Hacendados in debt to foreign businessmen and lenders served as intermediaries,
almost as sharecroppers, for Anglo-Saxon capitalism in order to guarantee that
their fields would be cultivated at minimum cost by wretched laborers bent
double under the whip of colonial slave drivers.
But
on the coast, the latifundium has reached a fairly advanced level of capitalist
technique, although its exploitation still rests on feudal practices and
principles. The yields of cotton and sugar cane are those of the capitalist
system. Enterprises are heavily financed and land is worked with modern
machines and methods. Powerful industrial plants operate to process these
products. Meanwhile, in the sierra, yields are usually not higher for
latifundium lands than for communal lands. And if we use an objective economic
standard and judge a production system by its results, this fact alone
hopelessly condemns the land tenure system in the sierra.
The
“Community” under the Republic
We
have already seen how the formal liberalism of republican legislation only
acted against the Indian “community.” The concept of individual property has
had almost an antisocial function in the republic, because of its conflict with
the existence of the “community.” If the latter had been dissolved and
expropriated by a capitalism in vigorous and independent growth, it would have
been considered a casualty of economic progress. The Indian would have passed
from a mixed system of communism and servitude to a system of free wages.
Although this change would have denaturalized him somewhat, it would have
placed him in a position to organize and emancipate himself as a class, like
the other proletariats of the world. However, the gradual expropriation and
absorption of the “community” by the latifundium not only plunged him deeper
into servitude, but also destroyed the economic and legal institution that
helped safeguard the spirit and substance of his ancient civilization.[15]
During
the republican period, national writers and legislators have shown a fairly
uniform tendency to condemn the “community” as the residue of a primitive
society or the survival of colonial organization. This attitude sometimes has
been due to the pressures of gamonalismo and sometimes to the individualist and
liberal thought that automatically dominated an overly literary and emotional
culture.

● GIVEN MATERIAL:
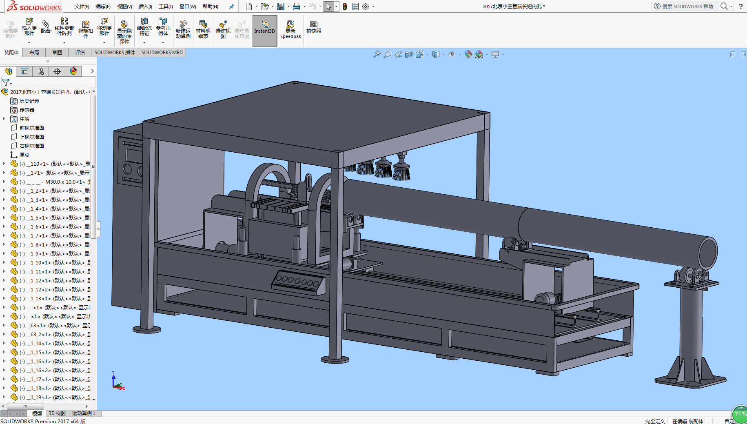
Task: Open the DisplayManager color wheel tab
Action: (x=73, y=71)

● PROBLEMS:
1) In the land tenure text, duplicate the part between "Hacendados in debt" and "colonial slave drivers.", inclusive.
2) Which two crops on the coast does the land tenure text say have yields typical of the capitalist system?
3) Resume the land tenure text, picking up right after its last sentence.

● RESULTS:
1)
Hacendados in debt to foreign businessmen and lenders served as intermediaries,
almost as sharecroppers, for Anglo-Saxon capitalism in order to guarantee that
their fields would be cultivated at minimum cost by wretched laborers bent
double under the whip of colonial slave drivers.

2) Cotton and sugar cane.

3)
Dr.
M. V. Villaran, an able and effective representative of this school of thought,
has written a study that indicates the need to carefully revise its conclusions
concerning the Indian “community.” Dr. Villaran theoretically maintains his
liberal position by advocating the principle of individual property, but he
accepts in practice the defense of the “communities” against the latifundium by
recognizing that they have a function that the state should protect.
But
Hildebrando Castro Pozo’s book Nuestra comunidad indigena demonstrates that the
first integrated and documented defense of the Indian “community” had to be
inspired in socialist thought and be based on a concrete study of its nature
carried out according to the research methods of modern sociology and
economics. In this interesting study, Castro Pozo approaches the problem of the
“community” with a mind free of liberal I prejudices and prepared to evaluate
and understand it. He reveals that, despite the attacks of a liberal formalism
serving the interests of a feudal regime, the Indian “community” is still a
living organism and that, within the hostile environment that\ suffocates and
deforms it, it spontaneously shows unmistakable potentialities for evolution
and development.
Castro
Pozo maintains that “the ayllu or community has conserved its natural
peculiarity, its character as an almost family institution that continued to
harbor, after the conquest, its main constituents.”[16]
In
this he agrees with Valcarcel, whose statements about the ayllu appear to some
to be too colored by his ideal of an Indian renaissance.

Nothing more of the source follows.